My crude coping mechanism whenever someone is mean and troubling politically is to think: ‘What Would Aron Do?’ And I know Aron is smarter, more astute, more sensible and level-headed than most commentators on the internet, so I feel immensely superior, incredibly built different, as I and my fellow kids say.

I don’t want to appear glib . . . because this is a man who died in 1983 and having some emotional attachment to a dead intellectual to make up for my own failings could prove troubling if I were not careful or critical, but Aron was, by much academic and anecdotal judgement, both more sensible and sane than his contemporaries, and I feel an almost justified nostalgia for a type of person with both a level of fame and scholarly expertise that is much rarer to find in a unified combination today.

I like to say my attraction is detached from cults of personality revolving around figures with easily advertised, proselytised ideas because, one would hope, knowing Aron’s ideas and personality means having a critical, doubtful, cautious and discerning perspective—not an unreasoning reverence.

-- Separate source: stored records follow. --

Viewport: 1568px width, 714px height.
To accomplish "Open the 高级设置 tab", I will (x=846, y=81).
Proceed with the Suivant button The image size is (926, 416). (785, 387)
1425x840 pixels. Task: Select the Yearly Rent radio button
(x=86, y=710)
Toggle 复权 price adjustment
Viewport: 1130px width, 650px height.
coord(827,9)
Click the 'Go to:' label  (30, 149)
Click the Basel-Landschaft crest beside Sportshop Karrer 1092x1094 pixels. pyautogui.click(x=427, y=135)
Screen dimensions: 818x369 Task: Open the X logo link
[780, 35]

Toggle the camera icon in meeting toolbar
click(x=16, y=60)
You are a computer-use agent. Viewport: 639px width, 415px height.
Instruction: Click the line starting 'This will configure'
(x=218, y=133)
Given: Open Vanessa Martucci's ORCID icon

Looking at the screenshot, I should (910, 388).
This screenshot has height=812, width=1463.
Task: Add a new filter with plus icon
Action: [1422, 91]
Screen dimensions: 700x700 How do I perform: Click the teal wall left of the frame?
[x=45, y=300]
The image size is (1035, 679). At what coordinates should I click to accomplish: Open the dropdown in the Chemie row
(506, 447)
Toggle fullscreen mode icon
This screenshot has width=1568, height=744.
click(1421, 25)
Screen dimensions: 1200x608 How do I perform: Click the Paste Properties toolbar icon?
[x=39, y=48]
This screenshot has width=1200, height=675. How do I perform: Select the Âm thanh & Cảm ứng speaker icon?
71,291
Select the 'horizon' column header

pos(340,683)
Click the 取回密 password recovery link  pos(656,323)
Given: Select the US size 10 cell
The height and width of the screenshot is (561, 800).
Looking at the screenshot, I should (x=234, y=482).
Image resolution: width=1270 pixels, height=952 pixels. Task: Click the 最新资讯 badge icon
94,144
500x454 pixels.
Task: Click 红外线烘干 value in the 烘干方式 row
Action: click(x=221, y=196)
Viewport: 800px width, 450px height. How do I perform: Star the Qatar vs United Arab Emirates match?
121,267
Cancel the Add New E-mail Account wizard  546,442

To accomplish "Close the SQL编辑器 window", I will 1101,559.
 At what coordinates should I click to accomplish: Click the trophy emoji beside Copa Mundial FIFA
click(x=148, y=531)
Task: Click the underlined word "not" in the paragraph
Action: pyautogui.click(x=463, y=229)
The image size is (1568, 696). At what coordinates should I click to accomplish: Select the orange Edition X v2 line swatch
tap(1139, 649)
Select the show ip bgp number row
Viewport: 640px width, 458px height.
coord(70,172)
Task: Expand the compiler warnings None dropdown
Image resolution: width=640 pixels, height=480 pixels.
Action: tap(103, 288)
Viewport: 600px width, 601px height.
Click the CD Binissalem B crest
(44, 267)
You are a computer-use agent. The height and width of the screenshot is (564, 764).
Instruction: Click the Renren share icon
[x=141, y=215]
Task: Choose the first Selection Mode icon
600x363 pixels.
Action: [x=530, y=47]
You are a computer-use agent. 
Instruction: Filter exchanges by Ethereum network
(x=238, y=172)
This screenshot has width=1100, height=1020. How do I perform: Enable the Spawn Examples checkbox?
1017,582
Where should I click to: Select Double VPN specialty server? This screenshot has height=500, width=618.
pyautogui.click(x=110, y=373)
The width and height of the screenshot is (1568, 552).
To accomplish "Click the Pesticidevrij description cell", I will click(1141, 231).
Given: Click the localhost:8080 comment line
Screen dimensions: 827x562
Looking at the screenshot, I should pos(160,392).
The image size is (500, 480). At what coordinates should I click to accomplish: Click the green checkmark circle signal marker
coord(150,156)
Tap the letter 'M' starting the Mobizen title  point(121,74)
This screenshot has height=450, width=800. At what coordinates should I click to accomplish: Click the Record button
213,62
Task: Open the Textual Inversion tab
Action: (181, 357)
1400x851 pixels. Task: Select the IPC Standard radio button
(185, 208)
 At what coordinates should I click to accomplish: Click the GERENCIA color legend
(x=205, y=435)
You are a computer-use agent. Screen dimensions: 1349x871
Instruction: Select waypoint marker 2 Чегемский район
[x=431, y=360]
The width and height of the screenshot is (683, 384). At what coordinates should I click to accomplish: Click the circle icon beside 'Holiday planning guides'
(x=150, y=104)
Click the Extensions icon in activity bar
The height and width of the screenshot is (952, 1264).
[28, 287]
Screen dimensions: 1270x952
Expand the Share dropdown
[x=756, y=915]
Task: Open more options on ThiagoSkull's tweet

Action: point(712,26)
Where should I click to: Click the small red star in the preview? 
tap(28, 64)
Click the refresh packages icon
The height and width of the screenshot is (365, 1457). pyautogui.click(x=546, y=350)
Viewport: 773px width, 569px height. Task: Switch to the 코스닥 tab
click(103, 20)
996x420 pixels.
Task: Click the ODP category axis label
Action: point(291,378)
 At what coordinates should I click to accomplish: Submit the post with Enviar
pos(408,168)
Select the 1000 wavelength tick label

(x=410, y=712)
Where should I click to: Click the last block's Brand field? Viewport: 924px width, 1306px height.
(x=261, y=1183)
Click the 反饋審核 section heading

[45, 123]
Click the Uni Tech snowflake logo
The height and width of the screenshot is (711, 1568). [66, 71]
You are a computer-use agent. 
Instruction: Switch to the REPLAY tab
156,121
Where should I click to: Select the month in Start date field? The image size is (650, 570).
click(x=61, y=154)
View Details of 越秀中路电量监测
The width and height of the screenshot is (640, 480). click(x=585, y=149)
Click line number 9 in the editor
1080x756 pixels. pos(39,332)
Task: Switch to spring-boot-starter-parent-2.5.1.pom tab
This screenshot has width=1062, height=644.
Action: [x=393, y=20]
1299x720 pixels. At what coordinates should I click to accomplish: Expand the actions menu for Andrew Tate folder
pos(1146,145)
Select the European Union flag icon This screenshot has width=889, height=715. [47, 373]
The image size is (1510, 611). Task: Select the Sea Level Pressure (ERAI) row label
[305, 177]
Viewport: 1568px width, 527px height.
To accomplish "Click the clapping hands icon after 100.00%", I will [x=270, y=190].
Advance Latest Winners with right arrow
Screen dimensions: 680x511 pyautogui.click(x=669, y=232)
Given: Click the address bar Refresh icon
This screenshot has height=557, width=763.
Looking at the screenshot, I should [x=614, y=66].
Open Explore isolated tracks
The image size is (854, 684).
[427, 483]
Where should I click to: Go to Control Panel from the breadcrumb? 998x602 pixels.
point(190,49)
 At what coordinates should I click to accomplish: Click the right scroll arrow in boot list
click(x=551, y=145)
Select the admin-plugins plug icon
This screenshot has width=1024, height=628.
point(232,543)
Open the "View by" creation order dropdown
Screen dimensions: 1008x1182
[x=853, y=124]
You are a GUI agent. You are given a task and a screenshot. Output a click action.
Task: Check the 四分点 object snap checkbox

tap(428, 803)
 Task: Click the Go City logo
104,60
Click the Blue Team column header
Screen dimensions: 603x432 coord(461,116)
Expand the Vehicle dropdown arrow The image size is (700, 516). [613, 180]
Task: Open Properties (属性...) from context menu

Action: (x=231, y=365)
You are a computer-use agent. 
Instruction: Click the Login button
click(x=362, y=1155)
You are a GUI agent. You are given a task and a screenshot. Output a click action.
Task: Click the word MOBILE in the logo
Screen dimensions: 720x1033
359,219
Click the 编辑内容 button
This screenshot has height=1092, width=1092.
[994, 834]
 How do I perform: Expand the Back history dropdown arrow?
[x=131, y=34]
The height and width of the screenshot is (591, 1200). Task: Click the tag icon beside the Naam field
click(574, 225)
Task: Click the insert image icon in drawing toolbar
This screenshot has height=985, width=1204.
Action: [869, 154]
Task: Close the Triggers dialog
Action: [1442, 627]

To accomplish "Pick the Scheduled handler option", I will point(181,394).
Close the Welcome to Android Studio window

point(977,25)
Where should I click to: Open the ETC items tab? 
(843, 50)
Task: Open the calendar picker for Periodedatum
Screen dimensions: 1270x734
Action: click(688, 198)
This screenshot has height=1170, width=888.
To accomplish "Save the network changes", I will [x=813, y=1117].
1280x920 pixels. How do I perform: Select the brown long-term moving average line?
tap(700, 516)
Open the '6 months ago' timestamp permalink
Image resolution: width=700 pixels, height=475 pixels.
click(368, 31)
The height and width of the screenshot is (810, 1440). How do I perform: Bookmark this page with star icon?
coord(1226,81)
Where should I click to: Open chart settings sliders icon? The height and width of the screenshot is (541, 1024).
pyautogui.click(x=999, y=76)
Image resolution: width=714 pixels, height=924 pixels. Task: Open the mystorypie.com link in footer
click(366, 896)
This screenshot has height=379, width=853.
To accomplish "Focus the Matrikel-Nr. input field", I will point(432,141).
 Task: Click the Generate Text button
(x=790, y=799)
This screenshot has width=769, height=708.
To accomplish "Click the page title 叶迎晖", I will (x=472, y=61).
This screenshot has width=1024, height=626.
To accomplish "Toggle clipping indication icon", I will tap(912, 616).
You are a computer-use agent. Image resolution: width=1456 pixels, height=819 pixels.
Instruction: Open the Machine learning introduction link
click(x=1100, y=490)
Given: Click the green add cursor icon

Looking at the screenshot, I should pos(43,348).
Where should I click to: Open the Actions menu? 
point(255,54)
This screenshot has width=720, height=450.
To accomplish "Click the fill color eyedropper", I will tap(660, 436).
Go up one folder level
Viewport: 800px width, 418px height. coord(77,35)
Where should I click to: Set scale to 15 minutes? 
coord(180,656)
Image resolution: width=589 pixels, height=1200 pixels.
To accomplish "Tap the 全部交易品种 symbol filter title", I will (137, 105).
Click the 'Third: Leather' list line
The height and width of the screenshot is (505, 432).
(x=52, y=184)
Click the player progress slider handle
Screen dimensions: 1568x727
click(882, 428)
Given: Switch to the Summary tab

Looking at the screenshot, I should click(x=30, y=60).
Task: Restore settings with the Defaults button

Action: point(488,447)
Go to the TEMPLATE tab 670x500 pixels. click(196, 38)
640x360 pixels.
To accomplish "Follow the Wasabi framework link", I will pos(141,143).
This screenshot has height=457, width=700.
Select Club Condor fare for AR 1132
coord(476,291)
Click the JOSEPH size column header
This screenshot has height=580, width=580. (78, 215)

But here also is my own insecurity. I am thoroughly opposed to forms of hero worship and messianism, yet this means I am too critical of myself in my ability to just like and enjoy something. I’m always doubting my own raw enjoyment of even trivial things, lest I somehow become a nasty cultist or too intellectually complacent. And I should afford myself some levity instead. I want to present a vague idea and hope it finds some purchase.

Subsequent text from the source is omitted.